Work order:
Go through the listing below and retype exactly the lines starting at the one with "Task: Click the Validation" and ending at the one with "Task: Click the Cancel link beside Save", skipping pictures.

☆ ☆ ☆ ☆

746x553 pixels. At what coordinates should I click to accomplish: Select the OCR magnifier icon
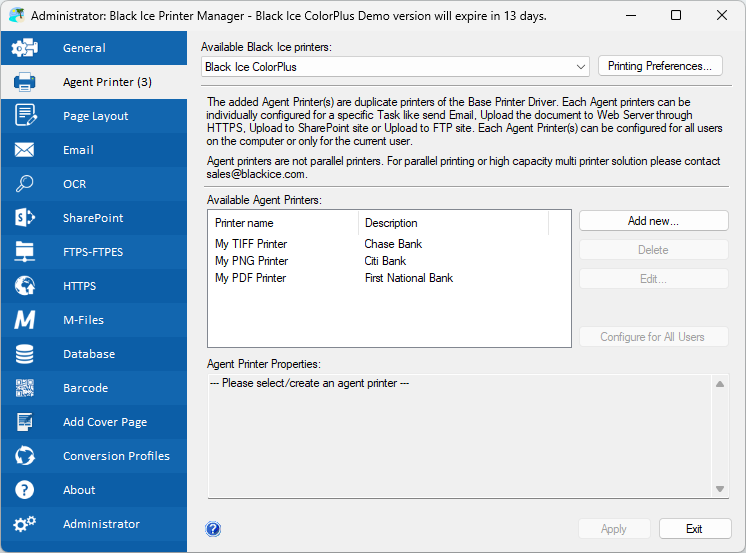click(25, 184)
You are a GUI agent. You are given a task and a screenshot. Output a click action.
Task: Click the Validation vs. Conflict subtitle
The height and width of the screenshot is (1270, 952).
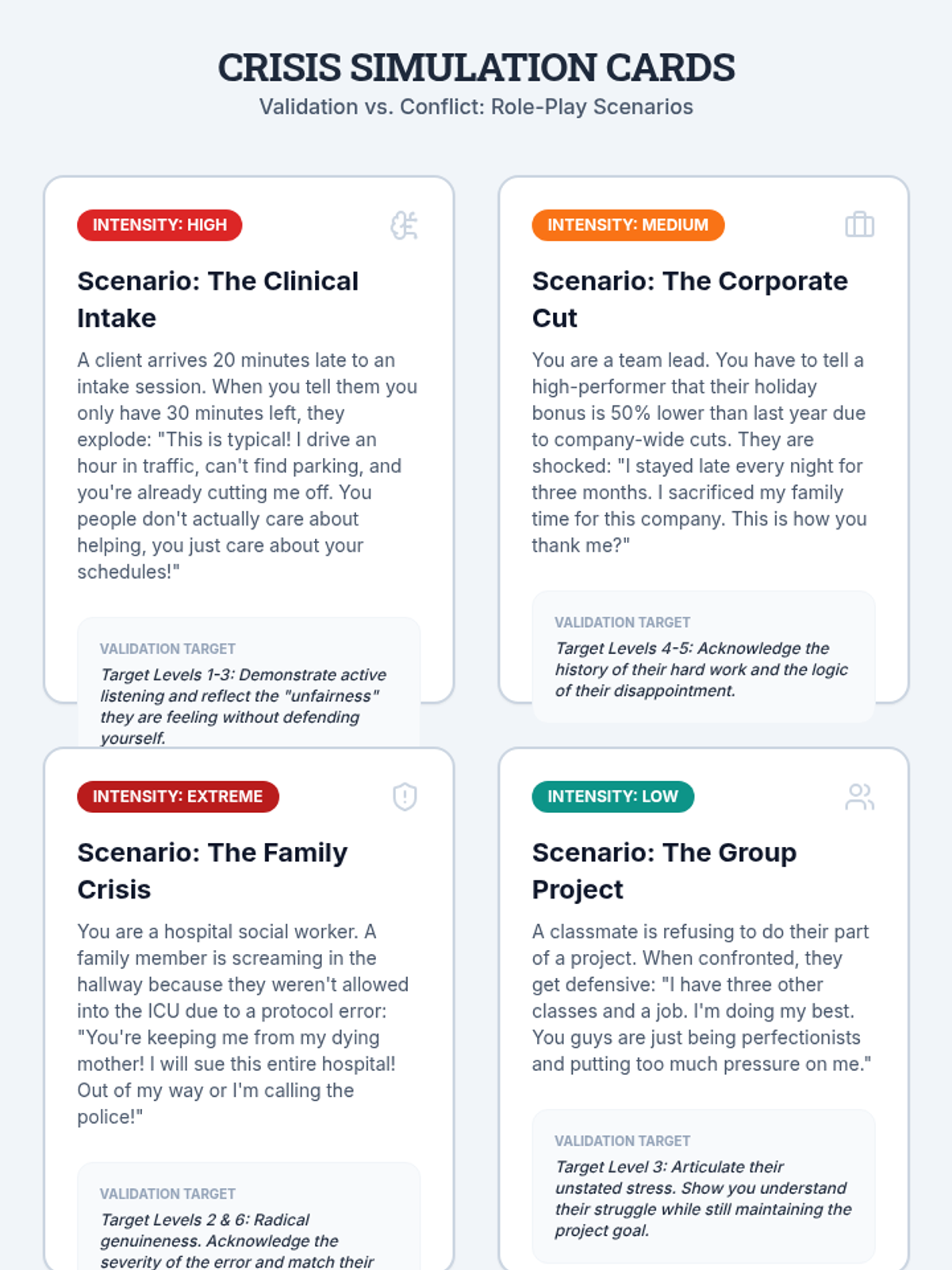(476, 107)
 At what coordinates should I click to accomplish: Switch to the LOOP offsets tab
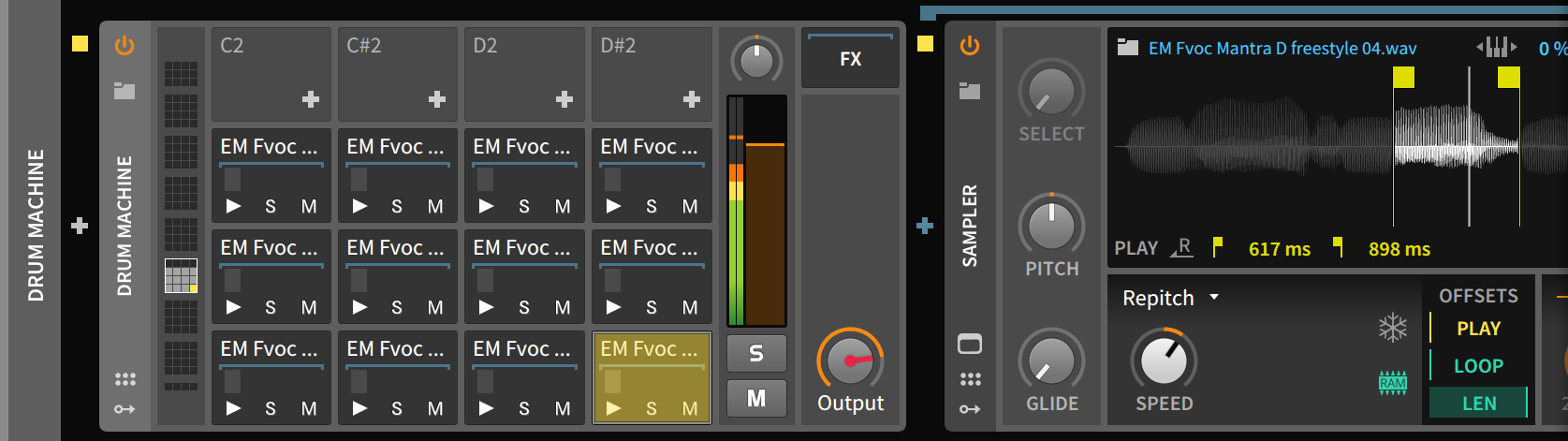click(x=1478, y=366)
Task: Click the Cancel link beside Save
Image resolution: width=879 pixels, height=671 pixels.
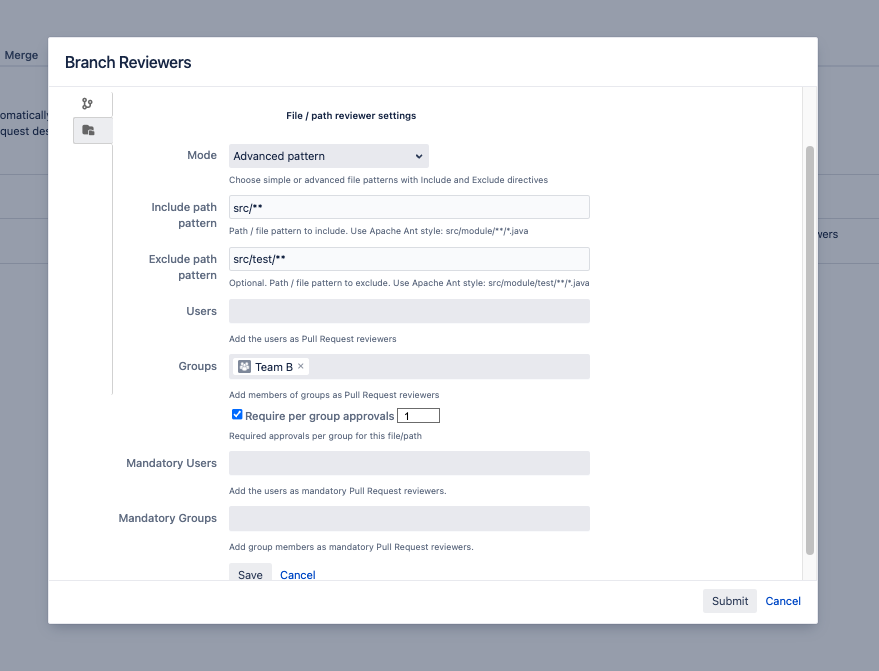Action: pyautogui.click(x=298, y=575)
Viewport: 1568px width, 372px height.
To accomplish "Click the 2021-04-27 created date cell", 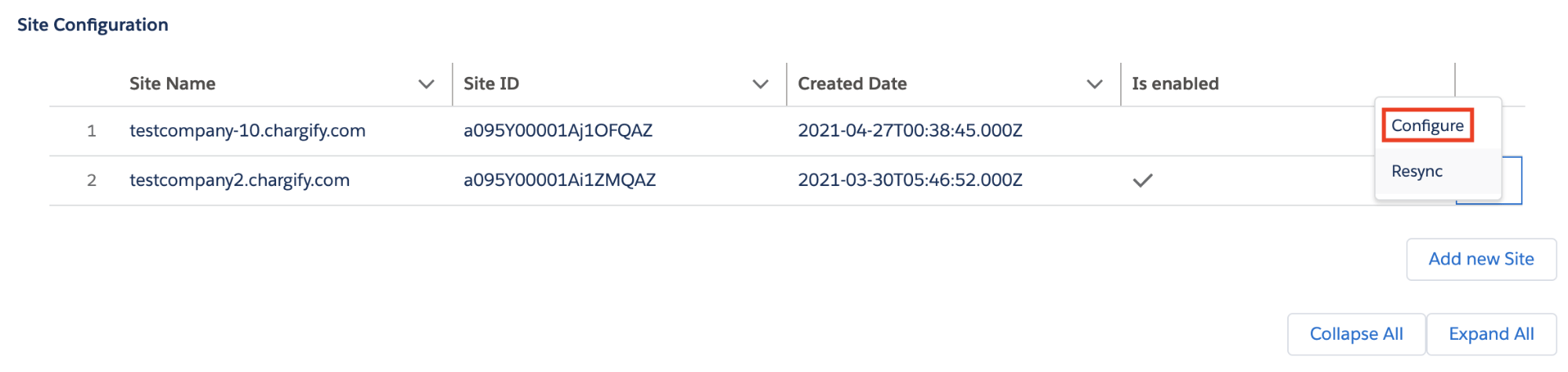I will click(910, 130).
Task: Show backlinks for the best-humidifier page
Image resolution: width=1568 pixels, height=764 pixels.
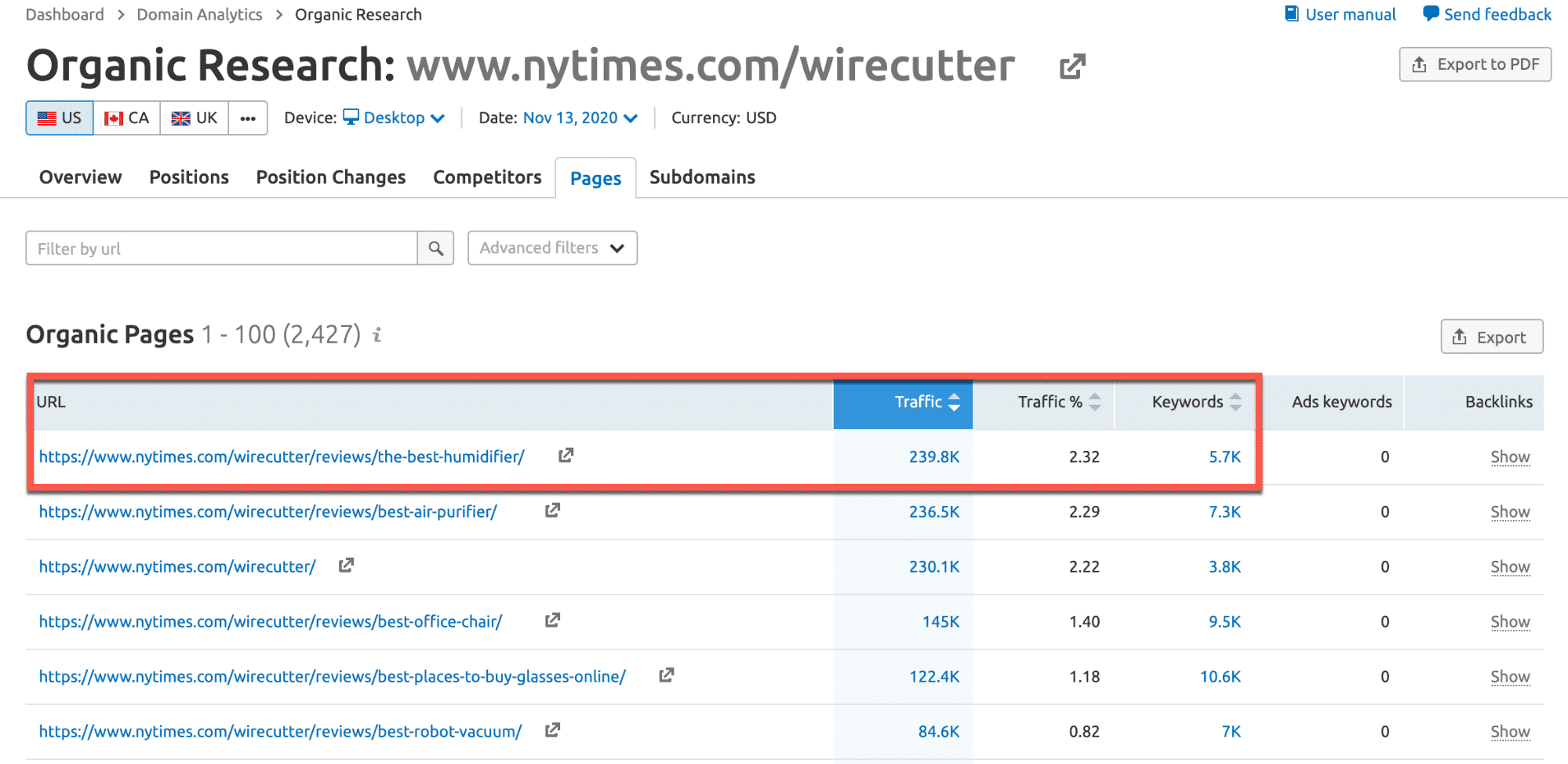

☆ ☆ ☆ ☆

Answer box:
Task: Click the Validation vs. Conflict subtitle
The height and width of the screenshot is (1270, 952).
(476, 107)
 At what coordinates should I click to accomplish: Switch to the LOOP offsets tab
click(x=1478, y=366)
Task: Click the Cancel link beside Save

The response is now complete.